Thursday, January 27, 2011

Direto do túnel do tempo


Achei que, voltando a morar em Nova York, com tanta coisa para fazer, passaria a atualizar o blog diariamente. Pois não é que, justamente por ter tanta coisa para fazer, não consigo! Então hoje vou falar de um show que vi anteontem. Mas para quem esperou quarenta anos, o que são dois dias?
Charles Bradley deveria ter estourado como um grande nome da Soul Music na década de 60. A voz crua, triste, expressiva, macia, lembra Otis Redding. A postura no palco, com direito a requebrados e espacates, tem um ar Jamesbrownístico irresistível. Mas quando ele começou a despontar no mercado musical, o rock and roll surgia fresco, jovem, e a Soul Music soava como música da vovó. Não é à toa que o primeiro álbum dele, lançado no último dia 25, no Brooklyn, sai com o título "No time for dreaming". Resta pouco tempo para Bradley mostrar a que veio e ele não quer perder um minuto sequer.
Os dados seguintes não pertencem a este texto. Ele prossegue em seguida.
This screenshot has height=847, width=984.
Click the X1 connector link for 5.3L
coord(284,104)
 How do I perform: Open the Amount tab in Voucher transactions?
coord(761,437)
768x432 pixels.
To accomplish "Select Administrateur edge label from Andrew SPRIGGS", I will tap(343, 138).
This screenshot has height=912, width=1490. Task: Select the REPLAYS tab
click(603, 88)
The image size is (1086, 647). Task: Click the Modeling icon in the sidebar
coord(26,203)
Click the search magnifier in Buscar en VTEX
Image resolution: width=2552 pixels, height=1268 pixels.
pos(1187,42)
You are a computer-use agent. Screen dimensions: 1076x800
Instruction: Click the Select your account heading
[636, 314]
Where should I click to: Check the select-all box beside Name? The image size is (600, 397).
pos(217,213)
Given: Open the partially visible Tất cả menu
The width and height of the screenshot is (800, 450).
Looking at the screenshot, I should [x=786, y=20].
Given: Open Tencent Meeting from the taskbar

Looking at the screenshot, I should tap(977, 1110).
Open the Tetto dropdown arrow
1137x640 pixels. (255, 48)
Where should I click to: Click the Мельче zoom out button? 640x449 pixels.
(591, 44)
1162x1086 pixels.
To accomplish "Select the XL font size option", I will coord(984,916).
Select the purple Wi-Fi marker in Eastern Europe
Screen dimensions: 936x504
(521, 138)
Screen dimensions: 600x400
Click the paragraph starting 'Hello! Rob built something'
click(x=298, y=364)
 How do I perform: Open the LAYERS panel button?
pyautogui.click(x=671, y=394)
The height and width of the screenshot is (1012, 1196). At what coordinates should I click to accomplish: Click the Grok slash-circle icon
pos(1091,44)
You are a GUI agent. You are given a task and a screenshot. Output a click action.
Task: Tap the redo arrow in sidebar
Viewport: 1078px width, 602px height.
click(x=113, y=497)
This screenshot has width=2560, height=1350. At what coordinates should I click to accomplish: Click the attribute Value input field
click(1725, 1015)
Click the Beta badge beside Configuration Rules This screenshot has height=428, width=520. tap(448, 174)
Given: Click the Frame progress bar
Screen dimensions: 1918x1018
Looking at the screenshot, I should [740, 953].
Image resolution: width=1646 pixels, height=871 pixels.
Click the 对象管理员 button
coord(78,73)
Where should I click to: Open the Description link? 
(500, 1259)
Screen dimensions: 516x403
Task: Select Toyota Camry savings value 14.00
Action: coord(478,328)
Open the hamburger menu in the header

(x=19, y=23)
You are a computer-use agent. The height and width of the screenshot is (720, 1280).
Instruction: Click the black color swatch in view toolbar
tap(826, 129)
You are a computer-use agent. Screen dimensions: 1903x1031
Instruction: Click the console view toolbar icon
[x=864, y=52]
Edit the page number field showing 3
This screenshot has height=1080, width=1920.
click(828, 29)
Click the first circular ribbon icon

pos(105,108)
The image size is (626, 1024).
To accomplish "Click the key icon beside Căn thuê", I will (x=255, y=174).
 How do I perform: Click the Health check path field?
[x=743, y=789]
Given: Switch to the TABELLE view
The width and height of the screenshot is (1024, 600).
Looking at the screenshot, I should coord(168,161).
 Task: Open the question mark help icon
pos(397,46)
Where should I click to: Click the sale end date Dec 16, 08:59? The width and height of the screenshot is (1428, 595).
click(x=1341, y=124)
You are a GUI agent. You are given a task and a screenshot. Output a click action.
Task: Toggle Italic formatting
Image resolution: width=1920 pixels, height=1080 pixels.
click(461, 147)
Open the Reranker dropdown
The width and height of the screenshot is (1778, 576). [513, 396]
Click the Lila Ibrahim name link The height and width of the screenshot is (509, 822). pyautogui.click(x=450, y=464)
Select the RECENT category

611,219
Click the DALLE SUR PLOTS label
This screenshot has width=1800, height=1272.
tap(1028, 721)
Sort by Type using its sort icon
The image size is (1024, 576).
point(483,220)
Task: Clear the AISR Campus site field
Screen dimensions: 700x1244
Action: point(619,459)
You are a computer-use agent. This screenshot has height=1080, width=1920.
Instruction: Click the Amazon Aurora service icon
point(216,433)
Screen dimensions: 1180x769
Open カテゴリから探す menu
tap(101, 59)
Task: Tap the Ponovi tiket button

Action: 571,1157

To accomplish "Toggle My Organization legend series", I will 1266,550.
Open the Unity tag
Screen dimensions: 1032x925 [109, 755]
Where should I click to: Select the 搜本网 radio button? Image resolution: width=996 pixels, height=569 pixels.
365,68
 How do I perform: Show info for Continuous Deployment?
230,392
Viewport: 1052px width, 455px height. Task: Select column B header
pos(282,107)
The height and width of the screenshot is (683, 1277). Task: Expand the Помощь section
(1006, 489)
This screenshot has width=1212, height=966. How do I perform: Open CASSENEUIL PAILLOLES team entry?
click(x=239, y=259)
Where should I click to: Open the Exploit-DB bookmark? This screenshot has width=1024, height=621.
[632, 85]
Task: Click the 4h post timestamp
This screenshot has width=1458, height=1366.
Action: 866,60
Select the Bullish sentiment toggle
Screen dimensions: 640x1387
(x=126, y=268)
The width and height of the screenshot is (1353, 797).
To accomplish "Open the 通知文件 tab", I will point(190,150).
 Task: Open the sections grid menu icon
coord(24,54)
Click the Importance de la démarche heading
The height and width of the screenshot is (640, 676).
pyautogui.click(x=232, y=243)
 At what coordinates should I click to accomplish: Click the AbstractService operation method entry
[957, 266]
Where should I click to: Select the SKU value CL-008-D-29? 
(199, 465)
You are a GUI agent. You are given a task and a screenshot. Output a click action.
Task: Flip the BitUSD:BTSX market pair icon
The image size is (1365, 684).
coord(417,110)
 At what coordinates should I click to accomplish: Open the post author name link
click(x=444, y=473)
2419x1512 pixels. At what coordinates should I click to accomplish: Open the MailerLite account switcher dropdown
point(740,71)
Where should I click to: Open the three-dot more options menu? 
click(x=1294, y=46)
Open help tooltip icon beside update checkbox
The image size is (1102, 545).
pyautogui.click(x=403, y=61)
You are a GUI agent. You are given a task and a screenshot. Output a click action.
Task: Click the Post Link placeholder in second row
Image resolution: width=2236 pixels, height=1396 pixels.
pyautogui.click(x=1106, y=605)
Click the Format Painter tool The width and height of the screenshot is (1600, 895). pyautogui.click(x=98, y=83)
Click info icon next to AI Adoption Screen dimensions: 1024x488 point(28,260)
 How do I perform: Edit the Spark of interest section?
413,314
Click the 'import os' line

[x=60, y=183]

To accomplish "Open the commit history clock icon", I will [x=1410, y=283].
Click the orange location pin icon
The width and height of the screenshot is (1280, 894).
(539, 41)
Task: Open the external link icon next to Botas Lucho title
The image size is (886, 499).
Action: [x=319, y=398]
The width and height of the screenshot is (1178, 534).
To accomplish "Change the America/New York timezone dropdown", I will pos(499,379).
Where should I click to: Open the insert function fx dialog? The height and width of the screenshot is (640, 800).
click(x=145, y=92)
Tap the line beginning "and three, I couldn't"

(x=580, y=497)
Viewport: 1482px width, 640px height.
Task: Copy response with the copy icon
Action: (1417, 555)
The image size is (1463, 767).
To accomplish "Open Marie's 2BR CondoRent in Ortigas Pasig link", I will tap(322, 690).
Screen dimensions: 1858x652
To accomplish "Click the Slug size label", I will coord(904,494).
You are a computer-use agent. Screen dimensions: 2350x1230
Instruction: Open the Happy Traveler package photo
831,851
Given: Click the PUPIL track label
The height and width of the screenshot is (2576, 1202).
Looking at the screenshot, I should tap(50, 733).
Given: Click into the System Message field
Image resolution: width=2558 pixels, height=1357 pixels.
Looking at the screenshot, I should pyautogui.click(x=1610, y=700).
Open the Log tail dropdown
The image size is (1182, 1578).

Por isso sua performance é tão intensa, regada a "I love you" para o público e a uma certa amargura em "Why is it so hard to make it in America?".
A delícia de ver o show de Bradley no Southpaw (casa linda na 5th Ave do Brooklyn) foi me sentir transportada à época de Sam Cooke e Odetta sem precisar de uma vitrola e sem recorrer a covers baratos, cheios de técnica, mas que deixam a alma em casa. Bradley se rasga, chora, se apaixona pelo público genuinamente, como se fazia em 62.
Se você é dos meus e vive se perguntando, "por que é que eu não nasci naquela época", é hora de parar de reclamar. Acompanhado de uma banda de jovens surpreeendentemente despretensiosos, a Menahan Street Band, Bradley traz a verdadeira alma do soul para os nossos dias. E tudo que vale a pena permanece intacto até hoje.

Monday, January 10, 2011

De Messerchmidt a Norman Rockwell


Uma das coisas de que mais gosto nesta vida é ser surpreendida. Tem gente que se sente mal quando não conhece um artista, não ouviu uma música. Para mim, êxtase é não saber. Ter certeza da minha pequenice.
Semana passada a novidade veio na Neue Gallerie, uma preciosidade ao lado do Central Park que guarda alguns dos mais lindos quadros de Klimt e Schiele. Franz Xaver Messerschmidt influenciou vários artistas, mas para mim era um desconhecido. Foi Chico quem, vendo no jornal expressões esquisitas demais para um escultor do século 18, quis conhecê-lo. É claro que ele foi taxado de doido - e talvez tivesse mesmo uns parafusos a menos, ou a mais - mudou de cidade, morreu sem ser reconhecido. Mas até hoje o que ele faz é intrigante.
Messerschmidt chegava às expressões que viraram sua marca se beliscando. São todos auto-retratos, que ele desenhava após árduas horas em frente ao espelho.
A técnica foi repetida por diversos artistas. Mas em termos de processos, ninguém ganha de Norman Rockwell. O passo a passo das criações do gênio da capa do Saturday Evening Post é revelado na exposição em cartaz no Brooklyn Museum. O curioso é que descobrir que Rockwell projetava retratos na tela para dar origem a seus quadros, coisa que ele mesmo chama de "trapacear", não tira em nada a beleza da obra. Mais que um pintor, ele era um diretor, um cineasta apaixonado pelo humano. Usava vizinhos, parentes, amigos como modelos. Pedia a fotógrafos profissionais que registrassem o momento e depois usava partes diferentes de cada foto para chegar ao resultado final. Somos apresentados a um Rockwell humano como sua obra.
Assim, ele nos mostra que conhecimento é tolerância.